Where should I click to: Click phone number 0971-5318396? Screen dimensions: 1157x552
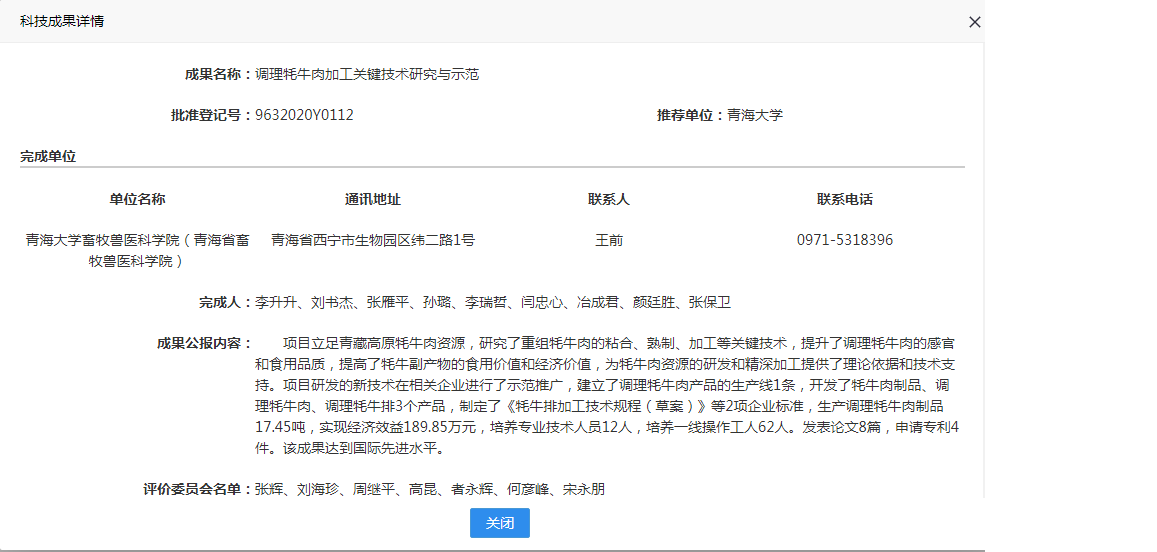845,240
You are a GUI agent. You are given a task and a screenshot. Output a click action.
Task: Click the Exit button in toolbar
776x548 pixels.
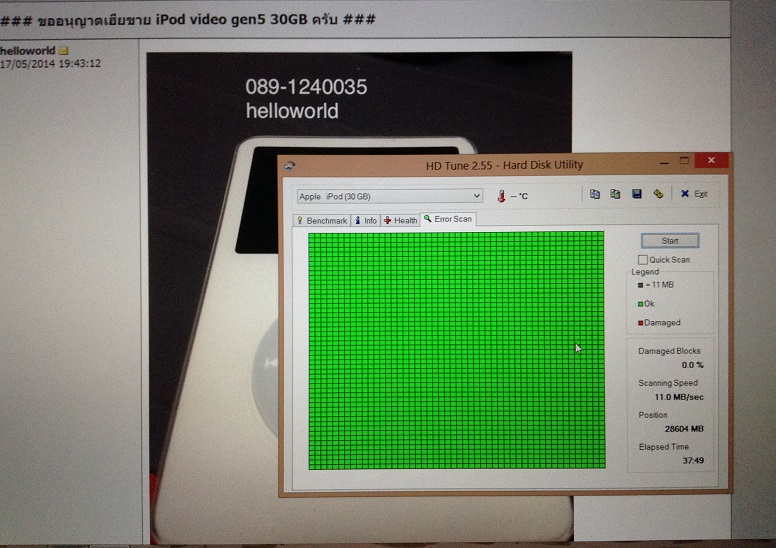coord(694,194)
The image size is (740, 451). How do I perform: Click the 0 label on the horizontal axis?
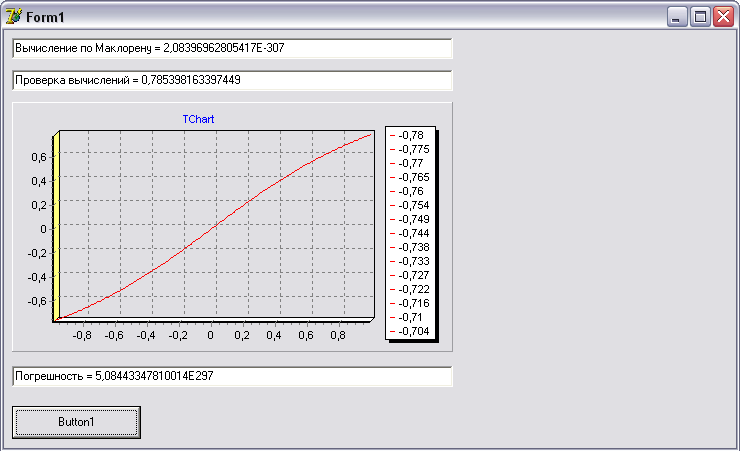click(x=211, y=335)
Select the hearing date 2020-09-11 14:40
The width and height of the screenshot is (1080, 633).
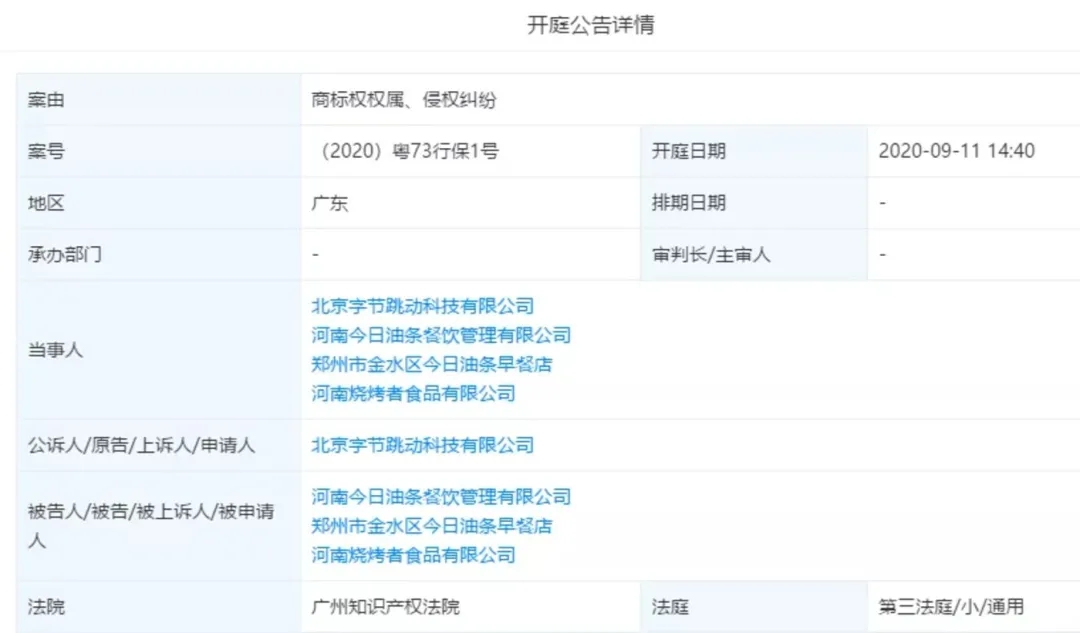pyautogui.click(x=956, y=151)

☆ ☆ ☆ ☆ ☆ ☆ ☆

▶ **What to do**: Quote the preceding records in their entirety, excluding every picture.

▶ **The answer**:
Where should I click to: Click phone number 0971-5318396? Screen dimensions: 1157x552
845,240
You are a GUI agent. You are given a task and a screenshot. Output a click action.
Task: Click the Exit button in toolbar
776x548 pixels.
coord(694,194)
The image size is (740, 451). How do I perform: Click the 0 label on the horizontal axis?
click(x=211, y=335)
Select the hearing date 2020-09-11 14:40
The width and height of the screenshot is (1080, 633).
pyautogui.click(x=956, y=151)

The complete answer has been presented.